Stacie Beck, Ph.D., and C.D. Casscells, M.D. | 10/20/2023

The 2011 burst in transgender medical treatments came shortly after the passage of the Affordable Care Act. This accelerated after passage of a non-discrimination federal Health and Human Services regulation on private insurance in 2016. The US experienced a dramatic increase in transgender medical treatments for minors that accelerated even further in 2021.

 

However, during the last few years, many other medically advanced countries are backing away from pharmaceutical and surgical treatments, particularly for minors. Sweden, Finland, Australia, New Zealand, and the UK are drastically limiting medical transitioning in favor of counseling and psychotherapy.

 

Why? Because in these countries, they “follow the science.” However, in the US, the incentive is to “follow the money.” Government and private insurance pay a lot for transgender medical treatment, but not for much counseling.

 

Benefits?

 

Despite claims to the contrary, there are no evidence-based studies that show long-term benefits to medicinal or surgical sex change to justify the considerable and growing data showing permanent negative side-effects. Existing study surveys are inconclusive, but the trend lines are obvious as data accumulates.1 Positive outcomes last invariably three months or less.

 

Suicide rates are higher among gender transitioners than with those who naturally simply outgrow the dysphoria. 

 

Costs

 

Medicare, Medicaid, and most private health insurance cover “medically necessary” transgender drugs and surgery.

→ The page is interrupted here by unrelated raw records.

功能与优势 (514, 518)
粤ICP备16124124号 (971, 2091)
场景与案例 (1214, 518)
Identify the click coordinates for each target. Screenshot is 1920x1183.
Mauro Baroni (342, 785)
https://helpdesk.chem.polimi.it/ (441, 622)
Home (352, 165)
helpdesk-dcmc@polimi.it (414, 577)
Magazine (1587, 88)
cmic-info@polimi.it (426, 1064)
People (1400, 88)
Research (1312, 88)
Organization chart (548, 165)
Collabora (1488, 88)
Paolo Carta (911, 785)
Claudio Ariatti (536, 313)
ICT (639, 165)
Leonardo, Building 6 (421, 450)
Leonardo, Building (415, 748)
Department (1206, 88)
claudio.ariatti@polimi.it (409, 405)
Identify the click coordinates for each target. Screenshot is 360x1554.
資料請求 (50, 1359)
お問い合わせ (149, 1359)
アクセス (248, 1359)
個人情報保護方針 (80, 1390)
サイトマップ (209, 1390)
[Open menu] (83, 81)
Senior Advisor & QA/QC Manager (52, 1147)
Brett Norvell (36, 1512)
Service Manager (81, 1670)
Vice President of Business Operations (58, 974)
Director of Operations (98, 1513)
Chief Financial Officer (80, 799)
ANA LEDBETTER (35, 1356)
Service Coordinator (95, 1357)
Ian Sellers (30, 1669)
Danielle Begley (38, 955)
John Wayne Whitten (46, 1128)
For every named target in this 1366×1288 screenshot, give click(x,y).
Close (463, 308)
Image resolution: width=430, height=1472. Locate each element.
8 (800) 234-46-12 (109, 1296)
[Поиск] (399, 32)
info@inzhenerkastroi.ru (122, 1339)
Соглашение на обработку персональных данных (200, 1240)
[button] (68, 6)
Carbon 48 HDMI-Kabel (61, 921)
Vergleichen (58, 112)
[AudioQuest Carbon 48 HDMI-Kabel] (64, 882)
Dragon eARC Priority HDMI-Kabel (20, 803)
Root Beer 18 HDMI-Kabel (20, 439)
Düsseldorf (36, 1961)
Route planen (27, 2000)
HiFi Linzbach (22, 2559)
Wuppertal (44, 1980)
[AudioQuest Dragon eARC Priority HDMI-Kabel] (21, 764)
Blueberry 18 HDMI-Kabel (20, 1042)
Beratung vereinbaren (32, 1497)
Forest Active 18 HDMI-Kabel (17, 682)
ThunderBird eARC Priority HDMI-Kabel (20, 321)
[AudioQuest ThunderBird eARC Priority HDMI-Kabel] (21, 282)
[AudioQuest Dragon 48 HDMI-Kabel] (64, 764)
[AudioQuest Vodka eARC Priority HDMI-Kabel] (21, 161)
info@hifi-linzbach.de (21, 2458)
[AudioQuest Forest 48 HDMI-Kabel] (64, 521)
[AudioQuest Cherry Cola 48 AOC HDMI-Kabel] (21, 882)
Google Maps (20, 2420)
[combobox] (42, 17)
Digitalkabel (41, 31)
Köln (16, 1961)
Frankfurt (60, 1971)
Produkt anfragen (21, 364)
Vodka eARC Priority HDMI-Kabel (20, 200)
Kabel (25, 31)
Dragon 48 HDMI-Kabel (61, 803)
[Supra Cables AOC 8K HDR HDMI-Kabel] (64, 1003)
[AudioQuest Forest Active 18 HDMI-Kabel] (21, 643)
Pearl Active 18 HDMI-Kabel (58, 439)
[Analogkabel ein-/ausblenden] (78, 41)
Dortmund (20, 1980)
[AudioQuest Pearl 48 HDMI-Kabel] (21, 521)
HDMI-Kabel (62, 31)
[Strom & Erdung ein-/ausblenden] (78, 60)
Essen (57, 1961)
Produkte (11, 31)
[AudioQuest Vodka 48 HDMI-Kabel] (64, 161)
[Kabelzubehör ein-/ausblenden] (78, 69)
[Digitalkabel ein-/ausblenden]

At the same time, the Affordable Care Act severely curtailed payments for counseling and psychiatric hospitalization.

 

Puberty blockers cost nearly $18,000, and cross-sex hormonal treatments costs are between $160 and $250 per year (taken for life). Average out-of-pocket costs for puberty blockers are 8% of the total; hormonal treatments average 25-38%. Transgender surgery (hysterectomies, castrations, mastectomies, breast implants, and mutilating vaginal, clitoral, penile and urethral surgeries) range from $8,299 to $138,000. Out-of-pocket costs are below 10% of the total, so 90% are paid by Medicare, Medicaid or private insurance.2 

 

“Medically necessary” transgender treatments require a diagnosis of mental distress associated with gender dysphoria. Therefore, the minimally invasive, most appropriate care would be psychotherapy, which is what other countries have concluded, and what they pay for. Medicaid, Medicare, and private insurance don’t pay for longer term counseling. The costs of hormone therapy go on forever, along with the never-ending costs of repeated surgeries, surgical complications, and the medical treatment of side-effects. But the low cost of counseling is a bargain compared to the extremely combined high costs of the puberty blockers and hormonal treatments (which are typically cancer chemotherapy drugs being used off-label) and surgery.

 

Tragically, Delaware’s Medicaid practitioner manual requires a relatively short period (3 months) of counseling that can be concurrent with hormonal treatment.3 Given the powerful mental effects of cross-sex hormonal (chemo)therapy, psychotherapeutic counseling should occur without these confounding drug-induced mental side-effects.

 

Shockingly, individuals with an inappropriately broad range of medical training and expertise are allowed to prescribe transgender medical treatment.4 Notably, the vast majority of these treatments are prescribed by those with the fewest years of medical training.5 As a matter of practice, many individuals outside of the mental health specialty prescribe treatment, and even school counselors with no medical training actively refer minors to prescribers.

 

These two facts alone virtually guarantee that many persons are receiving inappropriate transgender medical treatment, with all too often tragic consequences.

 

Counseling and maturation is universally acknowledged as most successful and safest treatment. Three months is not an adequate period of counseling for many; a year or more may be adequate, but full physical and mental maturation would be ideal for long-term health. Gender transitioning should be an option of last resort.

 

 

1 BMJ 2023;380:p382 http://dx.doi.org/10.1136/bmj.p382 Published: 23 February 2023

 

Baker, Kellan and Arjee Restar, ‘Utilization and Costs of Gender Affirming Care in a Commercially Insured Transgender Population’ The Journal of Law, Medicine & Ethics, 50 (2022): 456-470. Prices are averages from a sample taken from 1993-2019. These are surely higher now due to inflation, nor do they include all costs.

 

Delaware Health and Social Service, Division of Medicaid & Medical Assistance, Delaware Medical Assistance Program Practitioner Provider Specific Policy Manual, Section 18

 

Ibid

 

5 Appendix in Baker and Restar.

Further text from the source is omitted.